In Shah's time he was jailed because of his political idea against that regime for 3 years. After Islamic revolution (79) he was released from prison and got his first poetry book published.

He worked in Open- University in Iran.

Due to the new Islamic regime having political idea and writing it in the form of poem is forbidden and increasingly difficult and dangerous as a result of this situation he fled out of the country by force and since 1986 he lives in Humburg.

His works includes: Novel-Lyric poem-narration-criticism of poems.

Nearly 19 books of these kinds are already published most in Persian and Germany and some of his poems are translated in English and Swedish.
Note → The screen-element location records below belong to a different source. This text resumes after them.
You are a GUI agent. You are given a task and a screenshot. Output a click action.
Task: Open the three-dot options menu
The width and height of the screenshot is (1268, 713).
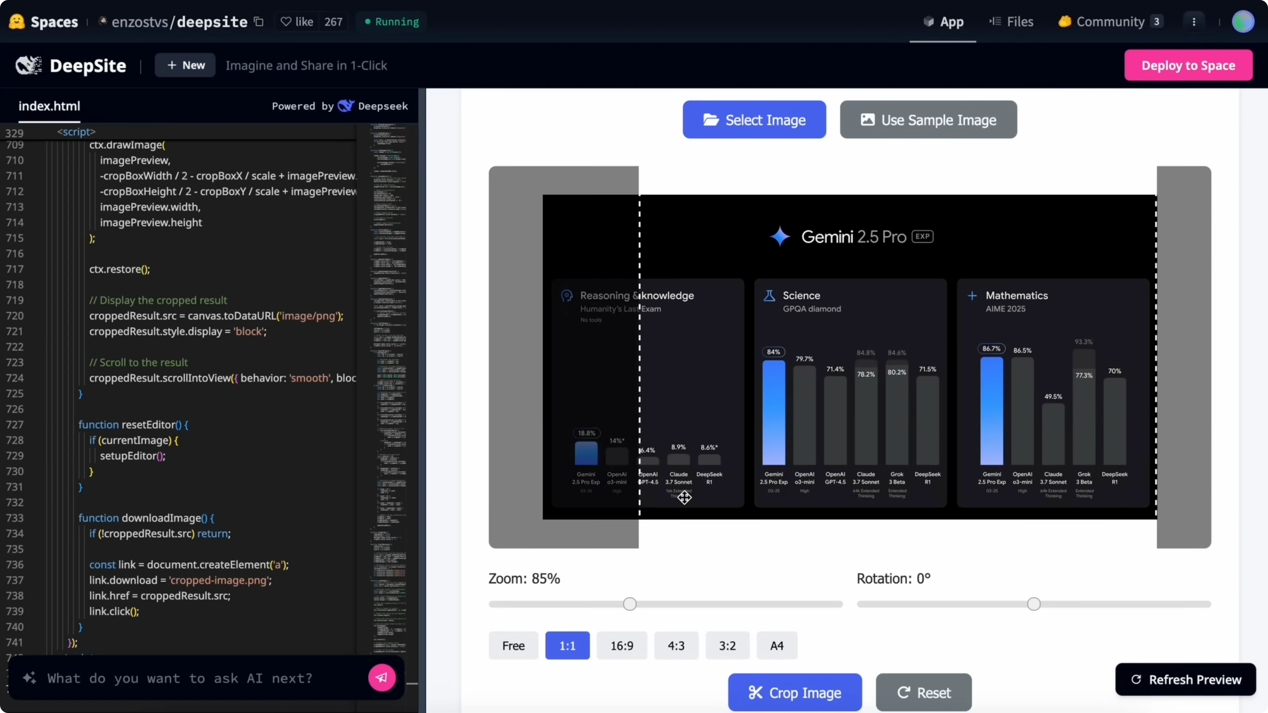(x=1194, y=22)
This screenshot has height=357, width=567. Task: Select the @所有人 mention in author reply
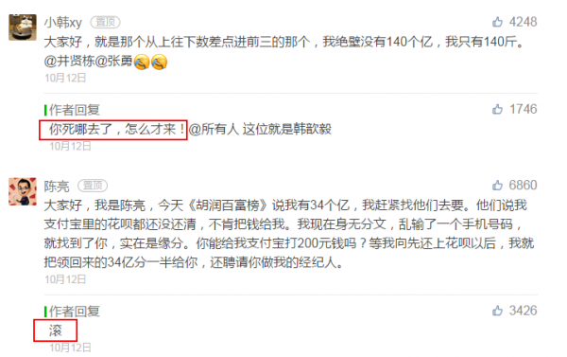click(214, 129)
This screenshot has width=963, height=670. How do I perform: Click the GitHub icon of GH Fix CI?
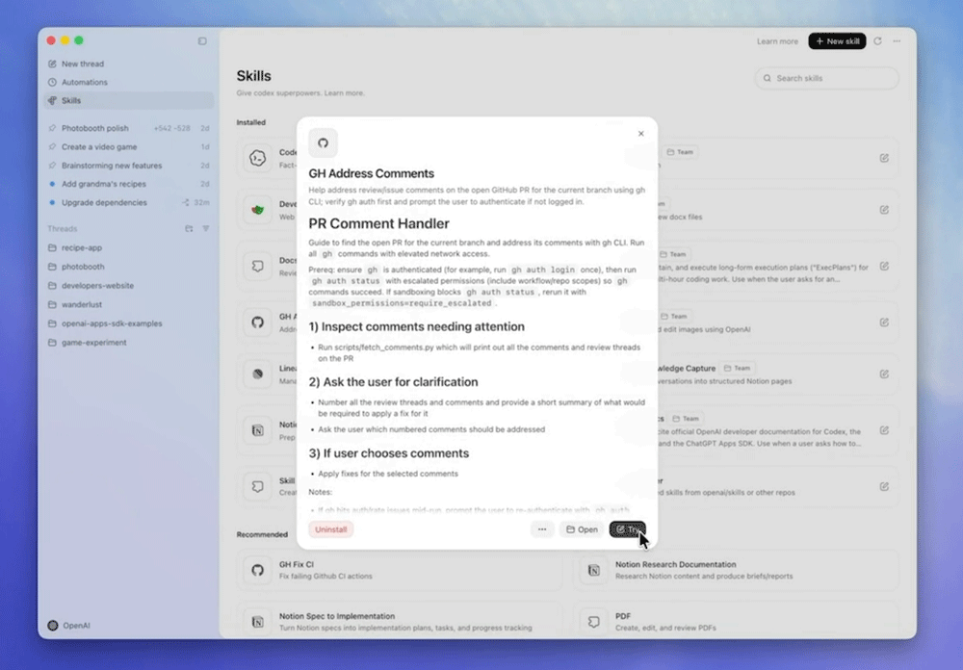pyautogui.click(x=257, y=570)
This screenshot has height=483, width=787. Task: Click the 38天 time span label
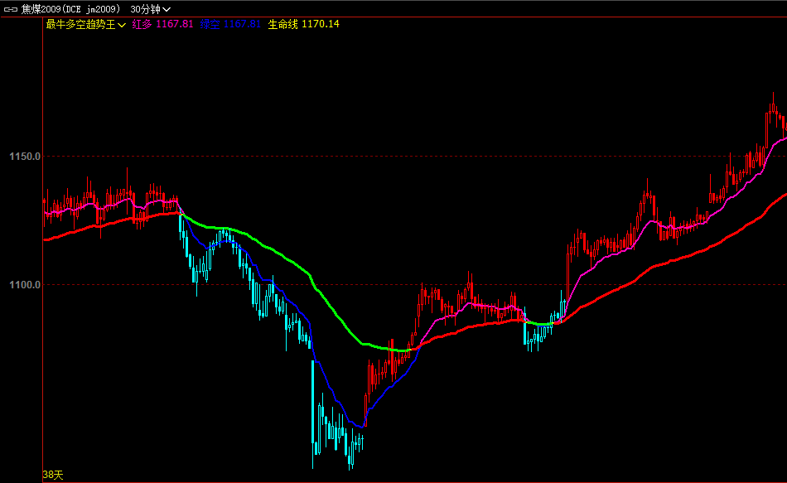(x=52, y=475)
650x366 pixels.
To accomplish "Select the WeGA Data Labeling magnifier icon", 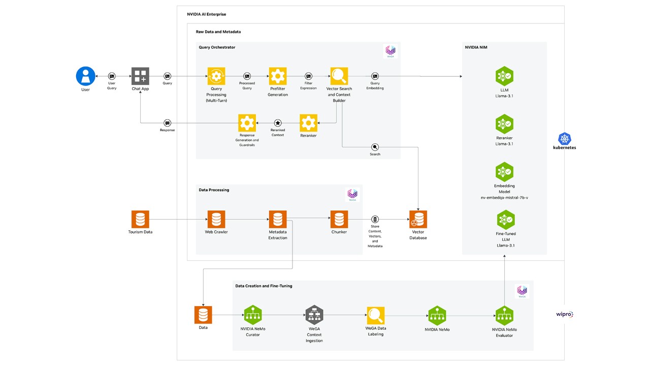I will coord(376,315).
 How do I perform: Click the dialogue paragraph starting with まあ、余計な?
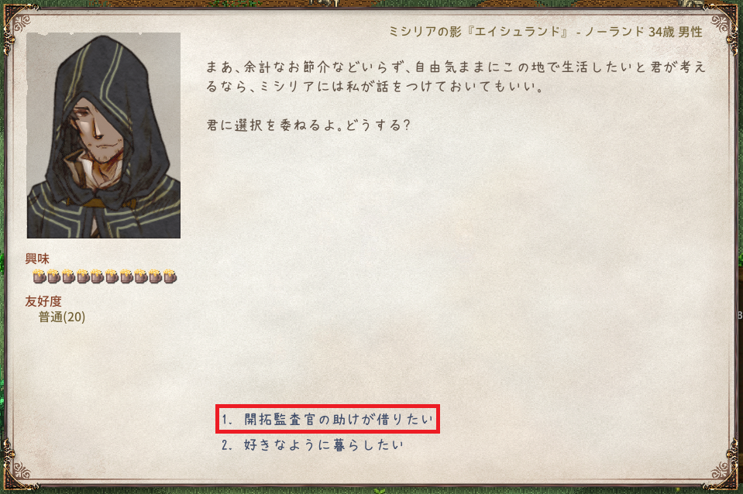[456, 77]
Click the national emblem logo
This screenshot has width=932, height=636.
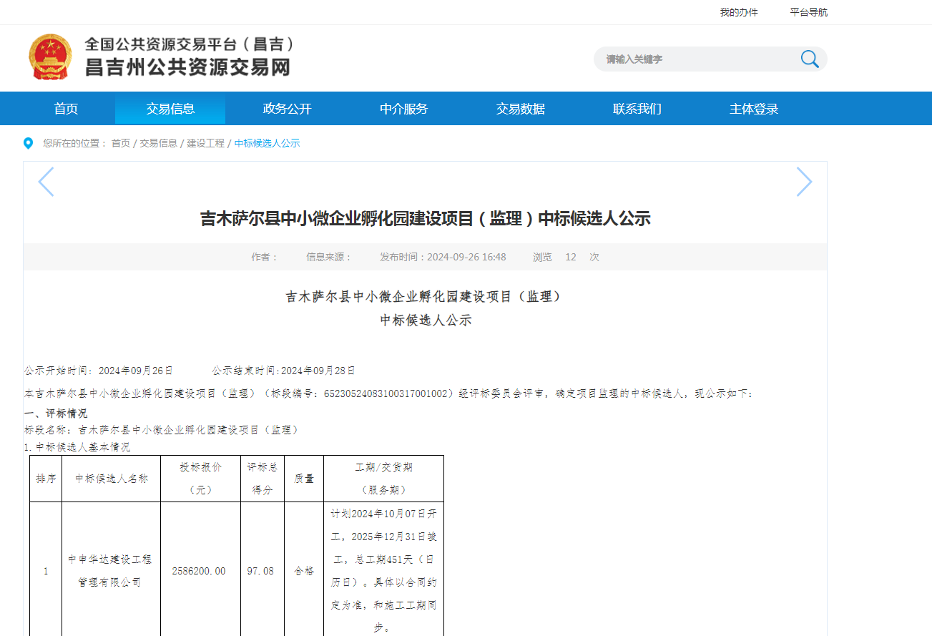[50, 57]
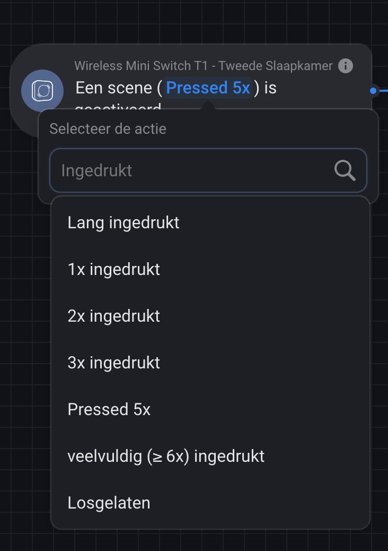
Task: Select 'Lang ingedrukt' from the list
Action: click(124, 222)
Presently he works as a lecturer for Persian Language and Literature.




Rain is falling
I am passing the street with a punctured umbrella
Behind the red light
a woman passes her look from the line in my forehead
and dissolves in the street which has found the shape of rain
with green color.
The rain continues to fall
and the umbrella is no more with me:
It moves yonder,
my umbrella,
with the woman's hands.


Dark Words

From the invisible forehead of the world
a mad man issues
with a big drum
which beats on our imagination
a stone is flapped
which compared to it water and grass
shows our uncouth shape of pain.
I ask not again:
"Why are we born?"
so that fatigue will not pour
from behind the history of the stone
over shining words.

Let's be simple and light,
so that when you turn your eyes from the window,
the window will turn into the form of a song
for a moment when my sky is empty of its blue mood,
and I can learn the reason for my birth
in this manner.

But it is impossible:
in the absence of delightful melody of moon
our nocturnal
my non-accomplished journeys
beside the road
and the window disappears
and I
grow lonely
with stones of fatigue and crooked and dark words.

I hear a sound.
A mad man continues to 
beat at our imagination
from the invisible forehead of the world.